==== DOCUMENT SEGMENT ====

Using the open Cosmos framework, developers can post-train Cosmos 3 Edge for specific embodiments and sensors in about a day — closing the sim-to-real gap that has been one of the biggest bottlenecks in robotics deployment. The model then deploys on Jetson Thor for real-time vision analysis and on-device robot policy execution.
Agent Skills for Memory Optimization
NVIDIA also released new Jetson agent skills that automate memory optimization across the Jetson portfolio. The results are concrete: UBTech and Agile Robots reduced memory usage by up to 15GB, enabling migration from 64GB to 32GB modules. SandStar cut 4GB, enabling deployment on 8GB instead of 16GB configurations. NoTraffic reduced memory by 30% on older Jetson TX2 NX hardware.
This matters because memory is the single most expensive component in edge AI systems. Every gigabyte saved is a direct reduction in per-unit cost for a robot shipping at scale. NVIDIA is effectively selling software that makes its cheaper hardware viable — a classic platform play.
The Robotics Market Context
The announcement comes as NVIDIA expands its Toyota AI partnership beyond autonomous vehicles into smart cities, traffic intelligence, and carmaking factories. The Toyota deal broadens a decade-long relationship and signals that NVIDIA sees its automotive and robotics businesses converging — the same Thor modules that power a humanoid robot on a factory floor can also power the factory’s autonomous systems.
The enterprise agent orchestration market is consolidating fast, with Anthropic’s Claude leading at 40% of deployments. But that survey covers software agents in enterprise environments — physical AI, where NVIDIA’s hardware advantage is overwhelming, is a different market entirely. NVIDIA is positioning Thor as the compute backbone for the physical world the way Claude is becoming the backbone for the digital one.
NZ Angle
New Zealand’s robotics sector — concentrated in agricultural automation, manufacturing, and the growing defence technology corridor — is a natural customer for edge AI modules. The T2000’s 400 teraflops at 16GB puts genuine AI inference within reach of NZ’s SME-heavy robotics ecosystem, where per-unit cost is the binding constraint. The agent skills memory optimization is particularly relevant: NZ firms building agricultural robots often work with tight memory budgets due to the need for ruggedized, lower-power configurations in field deployments.

==== GIVEN INFORMATION ====

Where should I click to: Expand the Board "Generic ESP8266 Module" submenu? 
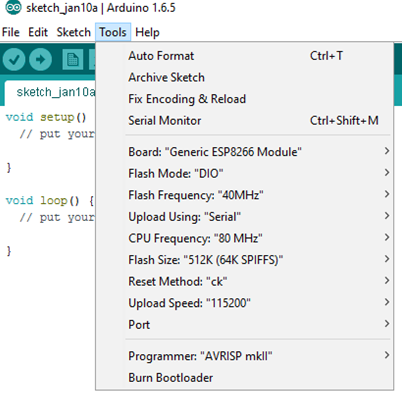click(244, 152)
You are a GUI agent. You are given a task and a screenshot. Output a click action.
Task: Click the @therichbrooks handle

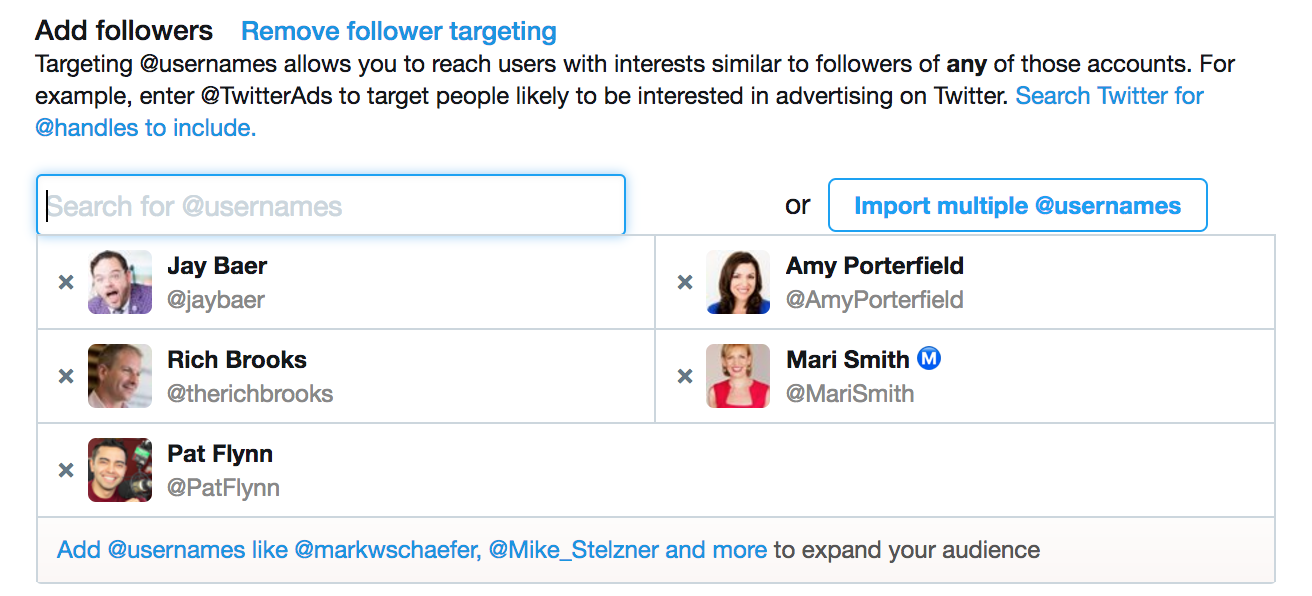(x=250, y=394)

====

● WORK TASK 1
For the NVIDIA robotics article, state whether each statement agrees with it, answering yes or no and quoting the deciding words.
(a) SandStar's memory savings allowed it to deploy on 8GB rather than 16GB configurations.
(b) NoTraffic cut its memory usage by 15GB.
(c) NVIDIA's Toyota partnership remains confined to autonomous vehicles.
● WORK TASK 2
Using the NVIDIA robotics article, answer each question.
(a) About how long does post-training Cosmos 3 Edge for specific embodiments and sensors take?
(b) What share of deployments does Claude lead with in enterprise agent orchestration?
(c) How many teraflops does the T2000 provide?
● WORK TASK 3
Resume the NVIDIA robotics article from where it stops.
The entries are not relevant to this work.

● ANSWER BOX 1
(a) Yes: "SandStar cut 4GB, enabling deployment on 8GB instead of 16GB configurations."
(b) No: "NoTraffic reduced memory by 30% on older Jetson TX2 NX hardware."
(c) No: "NVIDIA expands its Toyota AI partnership beyond autonomous vehicles into smart cities, traffic intelligence, and carmaking factories."

● ANSWER BOX 2
(a) About a day.
(b) 40%.
(c) 400 teraflops, at 16GB.

● ANSWER BOX 3
❓ FAQ
When can I actually buy these? T3000 emulation mode is available later this month with JetPack 7.2.1. T2000 emulation follows in a future release. Physical modules ship in Q1 2027. Developers can start with the Jetson AGX Thor developer kit available now through channel partners.
What’s the price gap between T3000 and T5000? NVIDIA hasn’t published pricing yet, but the pitch is clear: similar inference performance at roughly half the size and power, with a lower memory SKU. For high-volume robotics deployments, the BOM savings could be significant.
Does Cosmos 3 Edge work on older Jetson modules? Cosmos 3 Edge is specifically designed for Thor platforms. Older Jetson Orin modules can still run many of the same workloads, but the Cosmos 3 Edge optimization is Thor-specific. The agent skills, however, support the entire Jetson portfolio including Orin.
How does this compare to what Qualcomm or AMD offer for edge AI? NVIDIA’s advantage is the full stack — CUDA, Isaac, Cosmos, JetPack, and now agent skills. Qualcomm and AMD compete on individual components but lack the integrated software ecosystem. For robotics developers who want to move fast, NVIDIA’s vertical integration is the path of least resistance, which is exactly the moat NVIDIA is deepening with this release.
🔍 THE BOTTOM LINE
NVIDIA is not selling chips. It is selling the entire robotics development pipeline — from simulation (Isaac) to foundation models (Cosmos 3 Edge) to on-device compute (Thor T3000/T2000) to memory optimization (agent skills). Every layer is NVIDIA. The strategy is the same one that made CUDA insurmountable in data centers: make the platform so comprehensive that leaving it costs more than staying.